Request Review of draft-ietf-abfab-gss-eap-naming
Requested revision No specific revision (document currently at 07)
Type Last Call Review
Team Security Area Directorate (secdir)
Deadline 2012-10-04
Requested 2012-09-28
Authors Sam Hartman , Josh Howlett
I-D last updated 2012-10-04
Completed reviews Secdir Last Call review of -?? by Richard Barnes
Genart Last Call review of -?? by Suresh Krishnan
Assignment Reviewer Richard Barnes
State Completed
Request Last Call review on draft-ietf-abfab-gss-eap-naming by Security Area Directorate Assigned
Result Ready w/issues
Completed 2012-10-04
review-ietf-abfab-gss-eap-naming-secdir-lc-barnes-2012-10-04-00
I have reviewed this document as part of the security directorate's
ongoing effort to review all IETF documents being processed by the IESG.
These comments were written primarily for the benefit of the security
area directors.  Document editors and WG chairs should treat these
comments just like any other last call comments.

This document defines a method for assigning names to information from RADIUS
and GSS-EAP, in particular SAML attributes received via the latter.
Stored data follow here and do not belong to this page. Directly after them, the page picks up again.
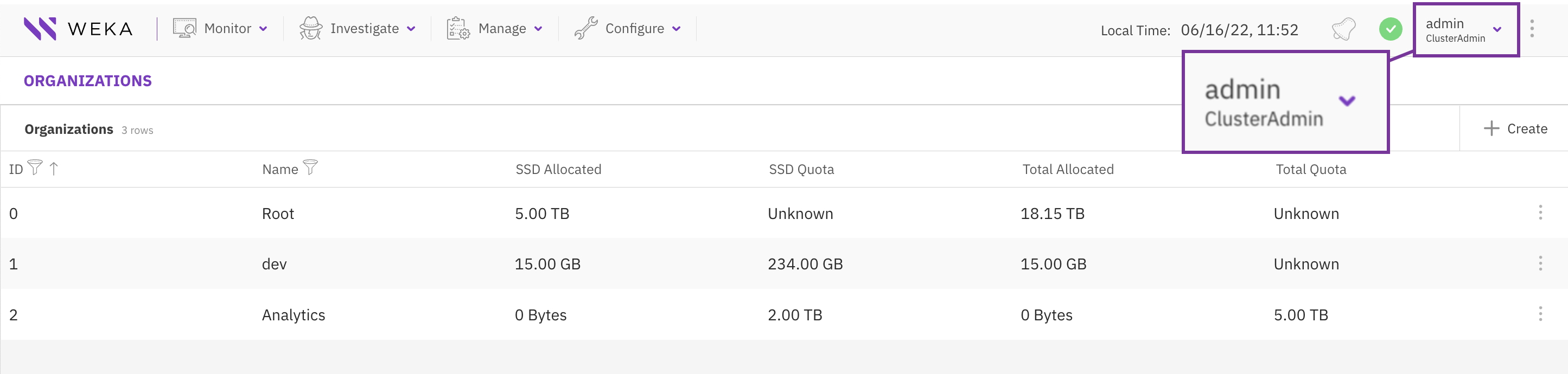Click the WEKA logo
The image size is (1568, 374).
pos(79,28)
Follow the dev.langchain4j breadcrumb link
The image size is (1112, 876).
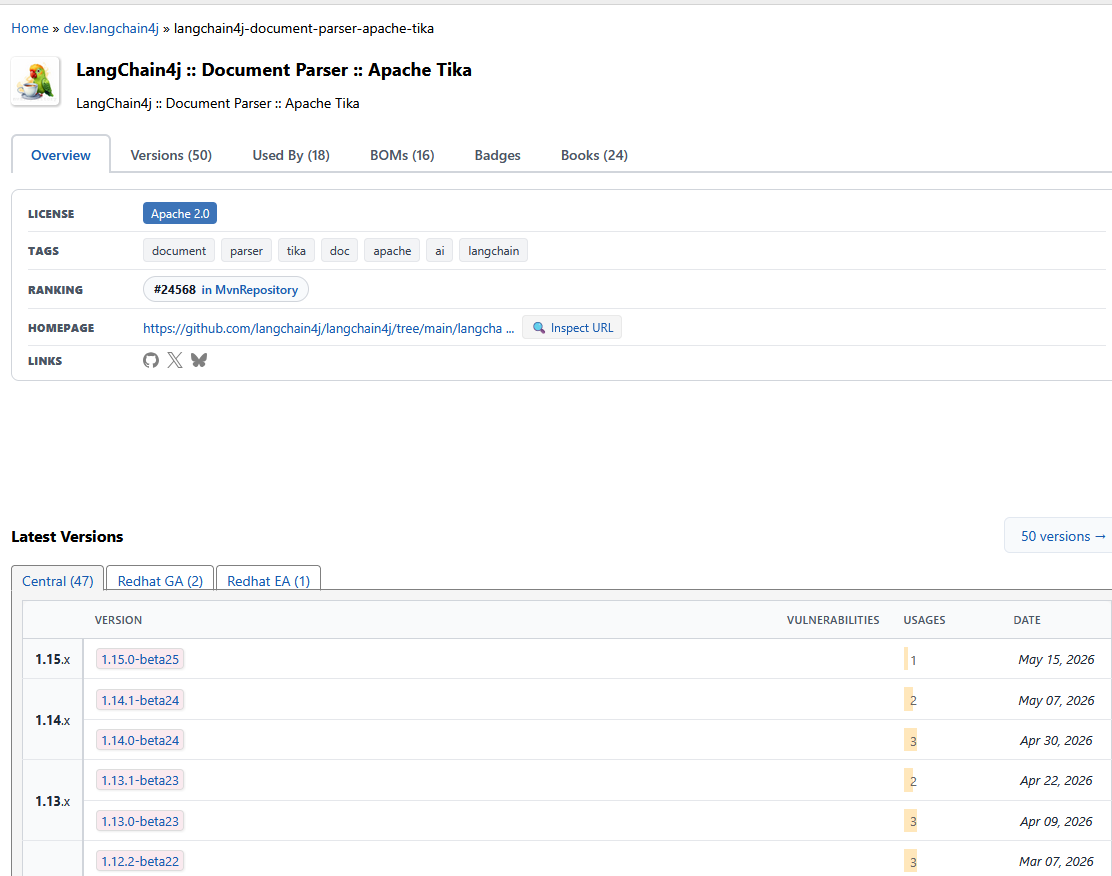point(111,28)
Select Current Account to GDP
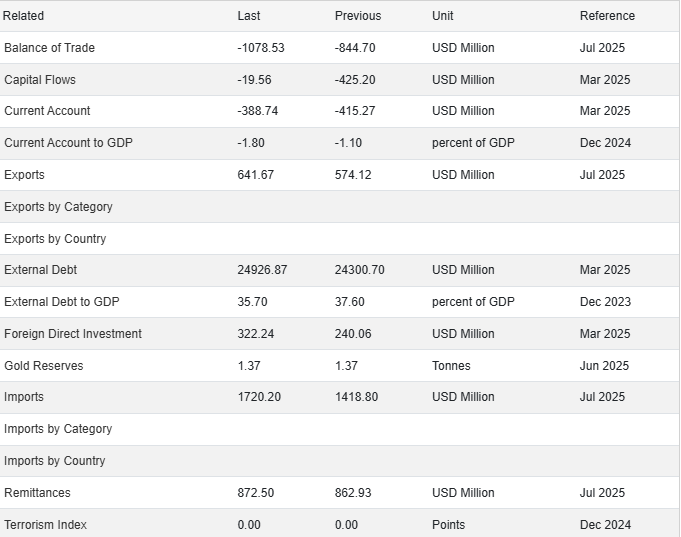Viewport: 681px width, 537px height. tap(68, 143)
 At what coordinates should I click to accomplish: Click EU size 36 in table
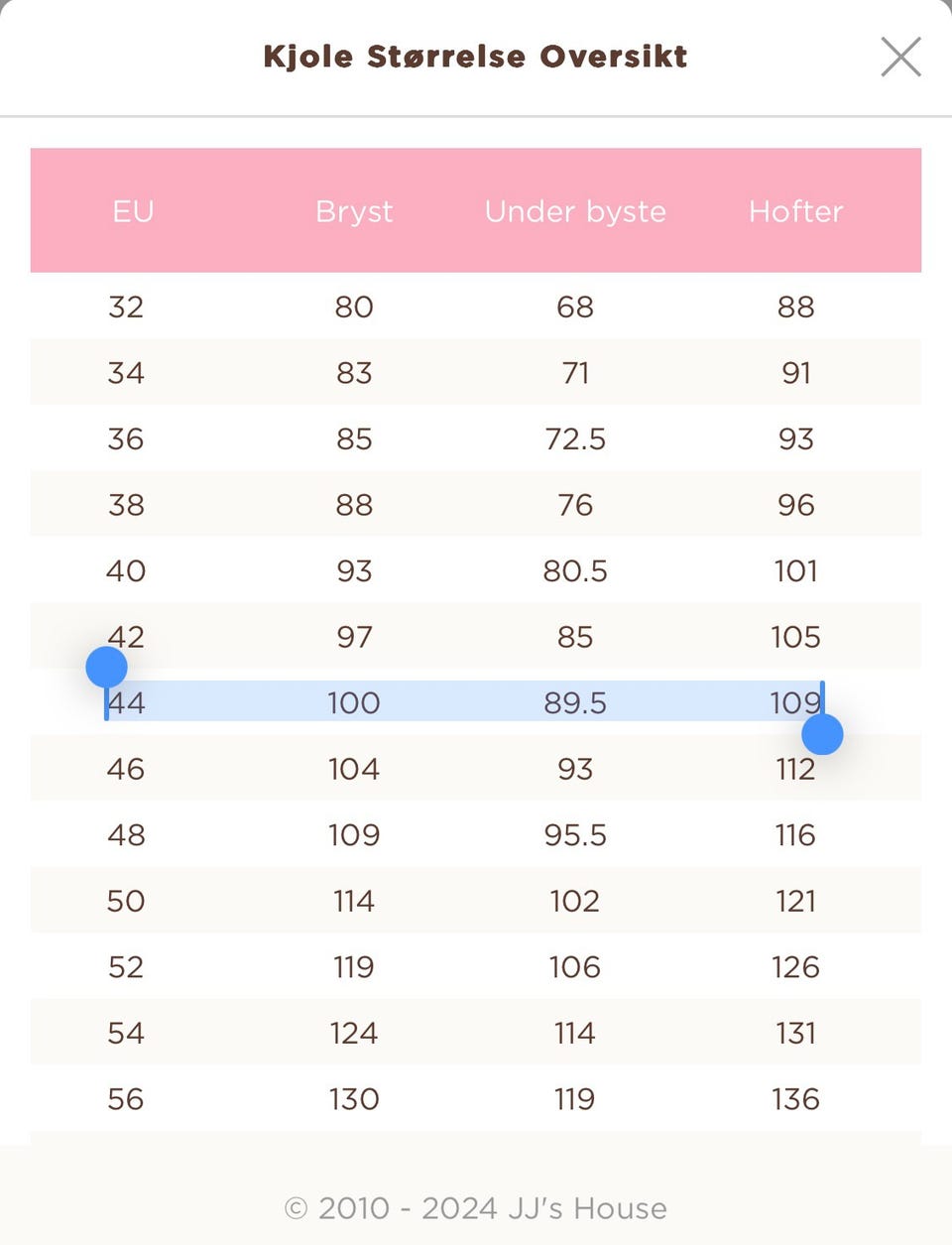[126, 438]
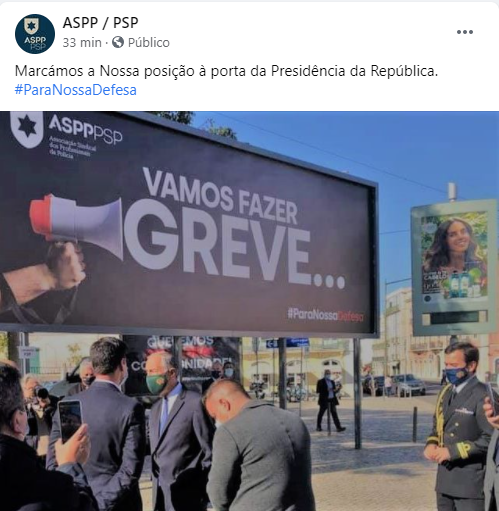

The security considerations in this document are difficult to evaluate because
the general architecture is unclear to me, e.g., who attaches these names to
things and who reads them.  (The naming scheme itself seems well defined.)  The
text that causes me concern is the following: " These names MUST NOT be used
for attributes issued by a party other than one closely associated with the
source of credentials unless the source of credentials is re-asserting these
attributes. " The use of "MUST NOT" here implies that the intent is for the
application reading attributes to have assurance that they are "closely
associated with the source".  However, the application has no way of verifying
whether this MUST NOT has been adhered to, so the entity setting names is
trusted in this regard.  The document should note this, and the corresponding
risk that the namer will break this MUST NOT.  This risk is hard for the reader
to evaluate because (AFAICT) the document doesn't specify who sets names in
this system.  (Passive voice considered harmful.)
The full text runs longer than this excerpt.